Renee Montgomery put her WNBA career on hold in 2020 to use her platform to fight against social injustice. Lebron James’ tweet on putting “together with an ownership group for the Dream” on January 6 became a pivotal moment in Montgomery’s career. It was that tweet that made her realize being part of an ownership group could be a real possibility.
A light bulb went off in the former Atlanta Dream player’s head and she responded to the tweet, saying she was in. With the assistance of WNBA commissioner, Cathy Engelbert, Montgomery, knowing very well no one can be a player and an owner in the WNBA, announced her retirement earlier this year to pursue her new career path.
She has now made history as the first former player to become both an owner and executive of a WNBA franchise, being a part of the three-member investor group to purchase Atlanta Dream after the sale was officially approved.
Former Republican Sen. Kelly Loeffler, who infuriated WNBA players and many Blacks with her vocal opposition to the league’s social justice initiatives, was forced to sell her 49 percent stake in the team after they wore ‘Vote Warnock’ T-shirts supporting her opponent.
“We need less – not more – politics in sports,” wrote Loeffler, who added that the Black Lives Matter movement was “a very divisive organization based on Marxist principles.”
The approved owners of the team are real estate investor Larry Gottesdiener, who is the founder of Northland Investment Corp. in Massachusetts, Suzanne Abair, president of Northland Investment, and Montgomery. Even though Abair will take the reins with the leadership of the team, Montgomery says she will play an active role with Abair.
The former player, who is also a member of James’ More Than a Vote campaign, a group of Black athletes and artists with a stated priority of “combating systemic, racist voter suppression by educating, energizing, and protecting our community” knew it was about time she took her activism to the next level by making sure Black people are well represented in the leadership of the team.
James congratulated Montgomery for the ownership of the Dream after retiring from the league, playing for 11 seasons’ two WNBA championships with the Minnesota Lynx in 2015 and 2017.
“I think it’s great that Renee has stepped up after she retired from playing the game to continue having an impact on the game,” WNBA commissioner Engelbert said Friday.
“I’ve seen her strong work ethic. I’ve seen her advocacy and knowledge of the game and I’m sure that’s going to be an asset to Larry and Suzanne and a huge benefit to the team.”

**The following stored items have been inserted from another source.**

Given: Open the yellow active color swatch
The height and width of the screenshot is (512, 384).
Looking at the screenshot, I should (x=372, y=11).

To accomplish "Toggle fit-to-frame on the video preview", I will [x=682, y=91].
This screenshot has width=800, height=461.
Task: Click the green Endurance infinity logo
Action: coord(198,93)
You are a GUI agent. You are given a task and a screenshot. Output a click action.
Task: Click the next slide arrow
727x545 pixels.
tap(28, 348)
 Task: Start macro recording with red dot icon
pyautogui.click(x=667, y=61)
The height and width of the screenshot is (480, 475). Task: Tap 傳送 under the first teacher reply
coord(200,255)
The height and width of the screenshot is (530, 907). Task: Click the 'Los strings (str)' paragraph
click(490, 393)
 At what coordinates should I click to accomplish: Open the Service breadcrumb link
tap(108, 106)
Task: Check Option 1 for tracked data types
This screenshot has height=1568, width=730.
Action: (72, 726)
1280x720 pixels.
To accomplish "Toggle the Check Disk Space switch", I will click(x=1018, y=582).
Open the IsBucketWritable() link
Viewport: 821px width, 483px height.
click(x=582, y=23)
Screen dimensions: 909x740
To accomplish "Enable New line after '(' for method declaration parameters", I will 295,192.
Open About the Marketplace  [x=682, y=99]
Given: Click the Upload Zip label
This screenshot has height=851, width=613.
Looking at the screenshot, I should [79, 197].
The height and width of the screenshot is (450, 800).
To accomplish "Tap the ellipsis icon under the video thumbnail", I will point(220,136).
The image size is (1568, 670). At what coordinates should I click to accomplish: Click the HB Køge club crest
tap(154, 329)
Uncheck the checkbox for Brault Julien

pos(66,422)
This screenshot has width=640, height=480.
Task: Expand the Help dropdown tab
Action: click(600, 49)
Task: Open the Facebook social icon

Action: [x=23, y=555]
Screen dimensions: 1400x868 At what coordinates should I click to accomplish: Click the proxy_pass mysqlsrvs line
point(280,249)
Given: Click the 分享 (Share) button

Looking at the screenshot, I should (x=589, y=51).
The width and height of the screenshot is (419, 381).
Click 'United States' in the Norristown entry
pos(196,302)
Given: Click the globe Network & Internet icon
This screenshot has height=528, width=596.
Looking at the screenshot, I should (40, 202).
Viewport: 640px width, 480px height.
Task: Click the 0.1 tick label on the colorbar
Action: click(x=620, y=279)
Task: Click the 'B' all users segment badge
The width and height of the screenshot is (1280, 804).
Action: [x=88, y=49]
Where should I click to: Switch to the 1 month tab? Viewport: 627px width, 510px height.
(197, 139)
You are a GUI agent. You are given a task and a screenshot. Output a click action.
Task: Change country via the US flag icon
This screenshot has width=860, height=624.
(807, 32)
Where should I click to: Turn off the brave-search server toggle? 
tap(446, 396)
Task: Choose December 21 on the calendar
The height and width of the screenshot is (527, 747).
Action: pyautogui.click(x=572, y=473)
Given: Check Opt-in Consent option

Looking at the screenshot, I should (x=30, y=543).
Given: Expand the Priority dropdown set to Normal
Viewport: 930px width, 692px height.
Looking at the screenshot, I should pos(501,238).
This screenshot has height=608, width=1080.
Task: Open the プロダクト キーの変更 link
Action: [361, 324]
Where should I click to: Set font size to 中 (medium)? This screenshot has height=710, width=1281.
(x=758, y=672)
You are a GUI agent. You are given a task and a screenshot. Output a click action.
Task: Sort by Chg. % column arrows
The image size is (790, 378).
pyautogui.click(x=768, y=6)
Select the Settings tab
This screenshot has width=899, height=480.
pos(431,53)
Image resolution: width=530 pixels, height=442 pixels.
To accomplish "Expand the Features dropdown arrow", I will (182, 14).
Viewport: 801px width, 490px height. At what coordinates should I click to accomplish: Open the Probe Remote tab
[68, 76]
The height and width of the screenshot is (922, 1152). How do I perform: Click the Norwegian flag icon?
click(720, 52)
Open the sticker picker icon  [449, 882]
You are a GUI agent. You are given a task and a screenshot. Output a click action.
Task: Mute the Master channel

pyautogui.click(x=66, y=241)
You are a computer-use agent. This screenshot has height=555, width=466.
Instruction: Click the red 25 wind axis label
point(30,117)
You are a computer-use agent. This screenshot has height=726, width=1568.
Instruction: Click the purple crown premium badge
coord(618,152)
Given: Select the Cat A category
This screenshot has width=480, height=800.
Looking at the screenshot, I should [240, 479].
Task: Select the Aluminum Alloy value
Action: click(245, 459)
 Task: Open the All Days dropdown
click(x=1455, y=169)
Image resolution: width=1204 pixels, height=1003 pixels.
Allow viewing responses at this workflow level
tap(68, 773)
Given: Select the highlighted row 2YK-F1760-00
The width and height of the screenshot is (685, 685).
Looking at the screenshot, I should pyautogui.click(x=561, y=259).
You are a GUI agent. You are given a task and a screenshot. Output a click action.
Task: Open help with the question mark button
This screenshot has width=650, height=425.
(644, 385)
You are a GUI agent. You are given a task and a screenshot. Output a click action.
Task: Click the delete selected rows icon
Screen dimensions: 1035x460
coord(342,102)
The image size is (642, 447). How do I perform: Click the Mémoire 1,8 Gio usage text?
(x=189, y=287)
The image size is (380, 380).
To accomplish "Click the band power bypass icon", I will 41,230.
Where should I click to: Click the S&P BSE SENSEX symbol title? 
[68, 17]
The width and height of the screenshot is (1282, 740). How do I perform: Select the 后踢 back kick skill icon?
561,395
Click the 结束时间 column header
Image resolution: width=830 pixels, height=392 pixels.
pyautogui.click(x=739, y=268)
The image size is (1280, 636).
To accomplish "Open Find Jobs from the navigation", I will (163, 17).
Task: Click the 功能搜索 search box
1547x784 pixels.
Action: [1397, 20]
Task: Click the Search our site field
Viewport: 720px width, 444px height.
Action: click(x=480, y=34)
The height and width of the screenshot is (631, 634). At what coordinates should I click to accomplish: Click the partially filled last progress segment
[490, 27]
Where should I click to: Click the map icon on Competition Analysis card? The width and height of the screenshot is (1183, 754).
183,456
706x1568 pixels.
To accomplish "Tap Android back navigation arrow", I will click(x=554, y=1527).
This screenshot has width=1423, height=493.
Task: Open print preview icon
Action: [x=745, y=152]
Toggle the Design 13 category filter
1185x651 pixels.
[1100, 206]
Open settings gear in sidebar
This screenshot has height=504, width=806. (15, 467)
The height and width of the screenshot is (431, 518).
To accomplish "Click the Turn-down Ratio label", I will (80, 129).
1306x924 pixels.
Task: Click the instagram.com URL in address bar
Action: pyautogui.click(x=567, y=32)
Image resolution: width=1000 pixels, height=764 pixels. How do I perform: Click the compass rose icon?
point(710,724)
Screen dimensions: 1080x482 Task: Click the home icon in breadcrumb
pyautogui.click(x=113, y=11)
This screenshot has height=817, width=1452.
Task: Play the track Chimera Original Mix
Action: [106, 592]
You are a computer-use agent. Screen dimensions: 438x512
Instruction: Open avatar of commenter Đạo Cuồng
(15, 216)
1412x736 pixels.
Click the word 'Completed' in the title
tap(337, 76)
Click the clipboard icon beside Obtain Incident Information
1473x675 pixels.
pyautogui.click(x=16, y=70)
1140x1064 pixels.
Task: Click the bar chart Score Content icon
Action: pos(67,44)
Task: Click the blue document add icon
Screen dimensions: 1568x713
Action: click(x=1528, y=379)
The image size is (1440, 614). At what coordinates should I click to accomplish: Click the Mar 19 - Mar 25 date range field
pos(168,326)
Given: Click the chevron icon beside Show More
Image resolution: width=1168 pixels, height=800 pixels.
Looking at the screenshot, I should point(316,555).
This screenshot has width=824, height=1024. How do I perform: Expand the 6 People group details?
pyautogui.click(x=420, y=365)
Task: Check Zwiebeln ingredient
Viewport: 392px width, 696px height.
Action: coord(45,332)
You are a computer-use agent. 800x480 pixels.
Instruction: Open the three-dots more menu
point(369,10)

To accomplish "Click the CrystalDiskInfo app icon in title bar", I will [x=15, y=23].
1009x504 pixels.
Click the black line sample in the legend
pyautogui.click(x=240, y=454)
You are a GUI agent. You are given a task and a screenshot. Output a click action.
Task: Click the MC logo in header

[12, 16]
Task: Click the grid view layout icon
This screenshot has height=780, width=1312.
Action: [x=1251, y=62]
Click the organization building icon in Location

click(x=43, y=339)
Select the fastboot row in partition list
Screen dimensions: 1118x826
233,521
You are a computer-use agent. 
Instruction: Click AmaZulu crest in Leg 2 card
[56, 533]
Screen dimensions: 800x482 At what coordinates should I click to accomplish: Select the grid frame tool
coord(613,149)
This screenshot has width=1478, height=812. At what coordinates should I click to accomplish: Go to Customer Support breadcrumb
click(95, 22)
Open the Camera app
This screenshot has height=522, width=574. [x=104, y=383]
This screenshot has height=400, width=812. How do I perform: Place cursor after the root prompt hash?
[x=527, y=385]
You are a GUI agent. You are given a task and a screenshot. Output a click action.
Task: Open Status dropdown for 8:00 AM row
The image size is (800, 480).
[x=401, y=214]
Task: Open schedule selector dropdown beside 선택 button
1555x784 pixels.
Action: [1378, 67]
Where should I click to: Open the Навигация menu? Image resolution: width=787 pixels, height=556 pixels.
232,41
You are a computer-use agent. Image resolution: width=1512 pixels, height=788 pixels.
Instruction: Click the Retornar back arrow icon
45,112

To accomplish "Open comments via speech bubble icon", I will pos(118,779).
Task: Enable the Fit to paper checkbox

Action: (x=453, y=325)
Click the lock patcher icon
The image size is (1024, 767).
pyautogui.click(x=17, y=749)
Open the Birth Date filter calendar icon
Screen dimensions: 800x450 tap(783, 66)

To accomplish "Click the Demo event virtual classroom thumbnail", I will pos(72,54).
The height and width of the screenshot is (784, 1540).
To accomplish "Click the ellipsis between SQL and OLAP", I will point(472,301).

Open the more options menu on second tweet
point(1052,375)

The 34-year-old was an All-Star with the Connecticut Sun in 2011 when she set a career-high with her average of 14.6 points per game. She was the WNBA’s Sixth Woman of the Year in 2012, according to reports.
Montgomery, who is in her first season as a studio analyst on Atlanta Hawks which airs for Fox Sports Southeast, plans to continue working in that capacity. “Breaking barriers for minorities and women by being the first former WNBA player to have both an ownership stake and a leadership role with the team is an opportunity that I take very seriously,” Montgomery said.